For both data sets, we have experimentally determined the threshold \(t\) and the reduced rank \(k\) of the subsequent PCA. To compare the retrieval performance with different parameters we used the mean average precision (MAP), the mean of the precision-at-\(k\) averaged over all hit list ranks \(k \in \{1,\,...,\,100\}\), as a measure of quality. Figure 3 shows our experimental data for the RCV1-v2 data set. We can clearly see that the primary choice is the threshold \(t\), which determines the trade-off between the retrieval quality and the number of features, i.e. the computational performance. We observed that a combination of vector replacement and limited PCA performed best. However, the retrieval performance decreases dramatically for a stronger spectral dimensionality reduction.

++++++

*Task details*. Revise the retrieval passage from the words "For both data" through "spectral dimensionality reduction.", putting "cutoff" in place of "threshold" throughout.

*Information supplied*.
++++++

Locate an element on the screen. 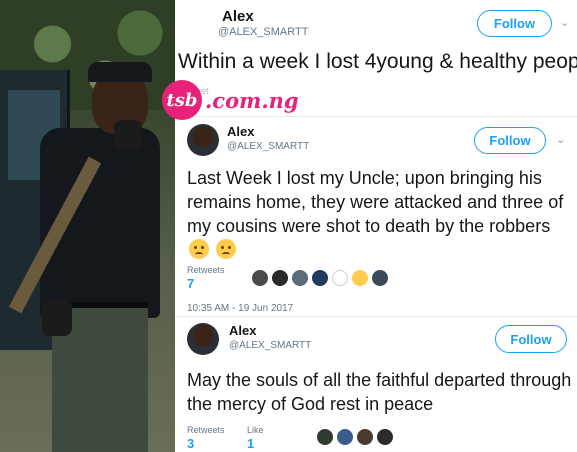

++++++

*Solution below*.
For both data sets, we have experimentally determined the cutoff \(t\) and the reduced rank \(k\) of the subsequent PCA. To compare the retrieval performance with different parameters we used the mean average precision (MAP), the mean of the precision-at-\(k\) averaged over all hit list ranks \(k \in \{1,\,...,\,100\}\), as a measure of quality. Figure 3 shows our experimental data for the RCV1-v2 data set. We can clearly see that the primary choice is the cutoff \(t\), which determines the trade-off between the retrieval quality and the number of features, i.e. the computational performance. We observed that a combination of vector replacement and limited PCA performed best. However, the retrieval performance decreases dramatically for a stronger spectral dimensionality reduction.